» Aufgabenstellung
Erläutern Sie anhand der Rezension, woran sich festmachen lässt, dass Lemoire „auf Nummer Sicher“ geht.
━━━ Ausgangstext
Denn so sehr das majestätische Instrumentarium und die theatralische Gestik an sich auch permanent in die Vollen aufgefahren wird, so sehr geht Lemoire dabei grundsätzlich auch auf Nummer Sicher. Die Arrangements lehnen sich nie aus dem Fenster, sondern überhöhen das zelebrierte Spektakel schlicht kunstvoll und zielsicher – effektiv mit Netz und doppelten Boden. Geht Woodkid offensiver zu Werke, tut er dies mit martialisch treibenden Rhythmen ohne Subtilität. ‚The Great Escape‚ mutiert so nach seinem schmalzigen Disney-Beginn zu einer himmelhoch jauchzenden Fuchsjagd durch die Territorien des Chamber-Pop, selbst ergreifend inszenierte Momente wie ‚Boat Song‚ zünden vordergründig auf einer ungemein wohligen Ebene der Funktionalität. Intrumentale Interludes (‚Shadows‚, ‚Falling‚) sollen die Atmosphäre verdichten, das Erbe von Vangelis ist phasenweise nicht weit (‚Stabat Master‘) und ‚Conquest Of Spaces‚ kreuzt Final Fantasy (das Spiel, nicht die Band) mit heroischen Kriegsszenen.
━━━━━━
━━━ Datensatz
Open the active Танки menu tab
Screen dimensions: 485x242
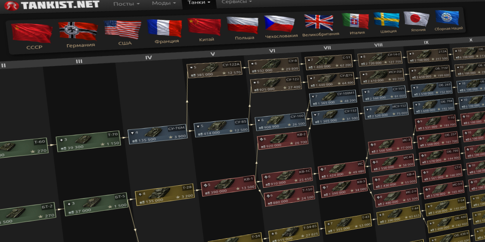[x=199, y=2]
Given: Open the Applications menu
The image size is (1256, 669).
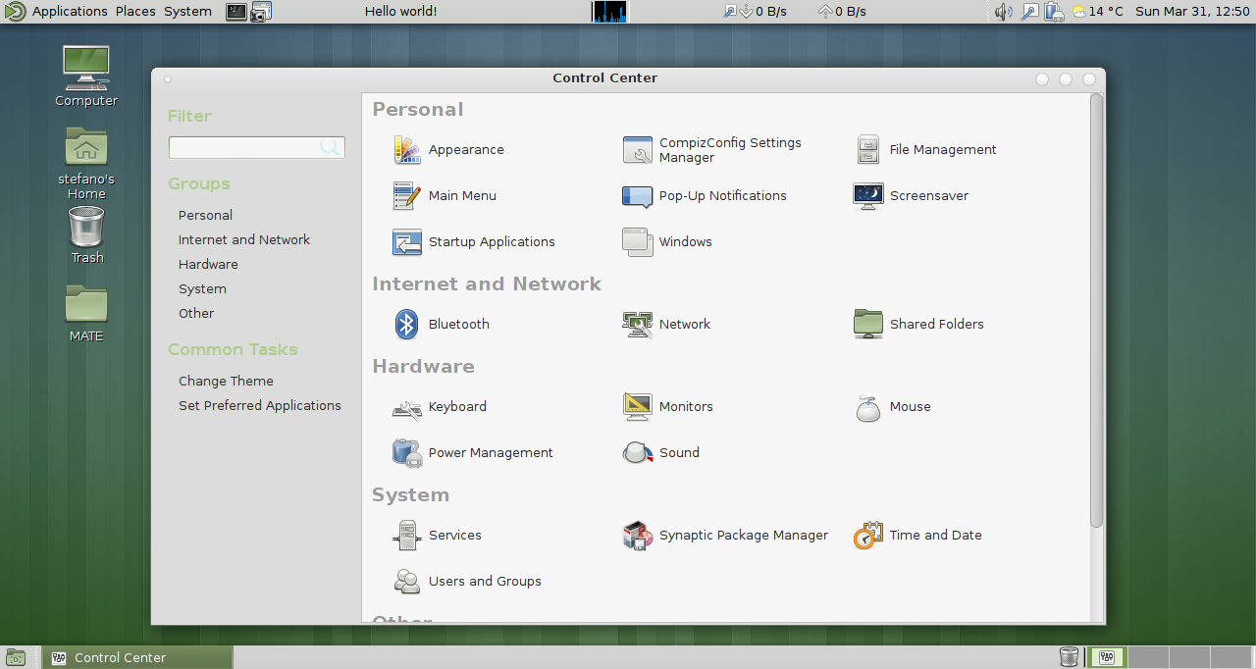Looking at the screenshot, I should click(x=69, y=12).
━━━━━━
━━━ Datensatz
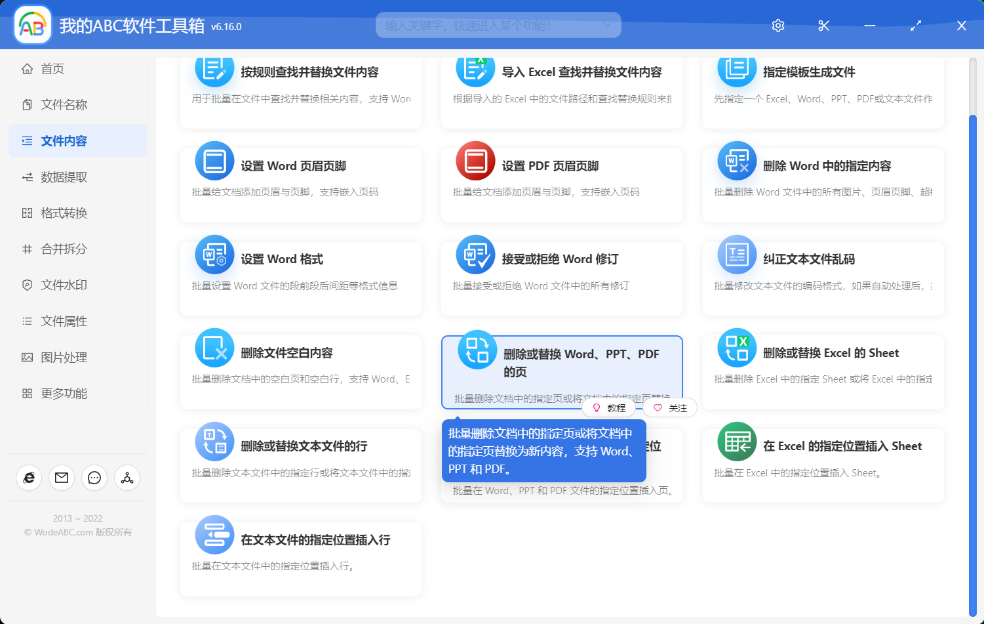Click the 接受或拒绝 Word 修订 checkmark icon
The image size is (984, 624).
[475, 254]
━━━━━━
━━━ Datensatz
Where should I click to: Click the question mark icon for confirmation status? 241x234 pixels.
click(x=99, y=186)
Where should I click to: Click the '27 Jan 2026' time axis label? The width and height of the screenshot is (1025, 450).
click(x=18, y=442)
━━━━━━
» Schriftliche Lösung
Laut der Rezension wird Lemoires Vorsicht an den Arrangements sichtbar: Sie „lehnen sich nie aus dem Fenster“. Stattdessen überhöhen sie das zelebrierte Spektakel schlicht kunstvoll und zielsicher, also „mit Netz und doppelten Boden“. Das gilt, obwohl das majestätische Instrumentarium und die theatralische Gestik permanent „in die Vollen“ gehen.